Ahora es The Police lo que escucho mi amor, sobretodo el sonido del bajo que me gustaría aprender a tocar allá en la casa transparente que tus pies acaban de tocar.
En ese mi Peumo en donde me dejo abrazar por sus perfumes, canticos, sabores, arrimado al cerro protector, sintendo las visitas de las estaciones del año como las pulsaciones emitidas desde el origen.
II.
Allá fuimos conducidos de mutuo acuerdo, a la luminosidad del valle entrañalable, te preste mis ojos y a ti volvieron paisajes imaginados, colores que te arroparon tu búsqueda de materiales en esa esencia recolectora que tu tienes.

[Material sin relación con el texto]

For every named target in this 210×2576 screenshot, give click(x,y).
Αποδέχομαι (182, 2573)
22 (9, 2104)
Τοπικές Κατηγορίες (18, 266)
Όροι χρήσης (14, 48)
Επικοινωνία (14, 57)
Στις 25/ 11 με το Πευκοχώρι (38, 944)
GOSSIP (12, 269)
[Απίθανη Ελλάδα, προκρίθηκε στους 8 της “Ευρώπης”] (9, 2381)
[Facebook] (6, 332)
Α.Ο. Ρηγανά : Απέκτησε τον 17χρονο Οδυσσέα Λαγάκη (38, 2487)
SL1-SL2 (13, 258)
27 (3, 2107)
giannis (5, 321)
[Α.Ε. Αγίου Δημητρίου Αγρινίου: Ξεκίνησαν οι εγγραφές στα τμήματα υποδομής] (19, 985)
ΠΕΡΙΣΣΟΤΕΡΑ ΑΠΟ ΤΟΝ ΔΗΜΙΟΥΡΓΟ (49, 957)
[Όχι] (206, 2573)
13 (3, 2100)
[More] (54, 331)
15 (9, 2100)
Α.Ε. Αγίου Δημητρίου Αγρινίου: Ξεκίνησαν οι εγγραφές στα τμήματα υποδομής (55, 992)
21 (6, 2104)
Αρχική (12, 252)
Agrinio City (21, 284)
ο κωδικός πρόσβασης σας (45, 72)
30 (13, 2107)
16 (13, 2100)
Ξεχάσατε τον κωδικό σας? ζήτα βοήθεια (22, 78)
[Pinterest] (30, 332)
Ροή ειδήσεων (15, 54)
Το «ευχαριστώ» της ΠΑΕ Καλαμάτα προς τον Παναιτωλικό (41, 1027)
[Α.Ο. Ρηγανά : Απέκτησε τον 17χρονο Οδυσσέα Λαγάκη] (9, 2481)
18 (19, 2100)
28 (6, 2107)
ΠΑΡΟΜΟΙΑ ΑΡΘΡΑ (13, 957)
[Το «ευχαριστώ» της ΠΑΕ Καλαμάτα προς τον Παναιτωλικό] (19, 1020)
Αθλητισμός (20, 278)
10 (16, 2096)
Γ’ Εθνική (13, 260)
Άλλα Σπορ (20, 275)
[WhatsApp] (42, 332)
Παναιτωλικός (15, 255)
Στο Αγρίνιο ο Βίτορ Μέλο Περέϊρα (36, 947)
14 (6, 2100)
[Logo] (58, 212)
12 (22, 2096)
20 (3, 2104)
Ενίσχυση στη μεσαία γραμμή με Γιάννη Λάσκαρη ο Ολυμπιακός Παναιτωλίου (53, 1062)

Y estabas ahí ingresando al centro de mis sentidos, al maná desde el cuál he escurrido a veces, como ahora certero, anclado y mensajero del cosmos, otras miedoso, rasguñado por lo inconcluso o simplemente inmovilizado por el desasosiego.
Pedaleamos juntos en la avanzada de la comprensión, en la anchura de los rincones, fuimos mansos y felices a la hora del horizonte y agradecidos al momento de presentarte en el templo que hace tanto tiempo me tuvo como uno de sus pequeños parroquianos.
III.
Estuvimos en Peumo en un otoño soleado…. Nos embriagamos de disfrute, amanecimos luminosos y por mucho horas estuvimos fundidos, nada absolutamente nos separaba,
Peumo lindo, mi amor, “Peumo Lindo del Cachapoal a la Cruz”, contigo fue pasión.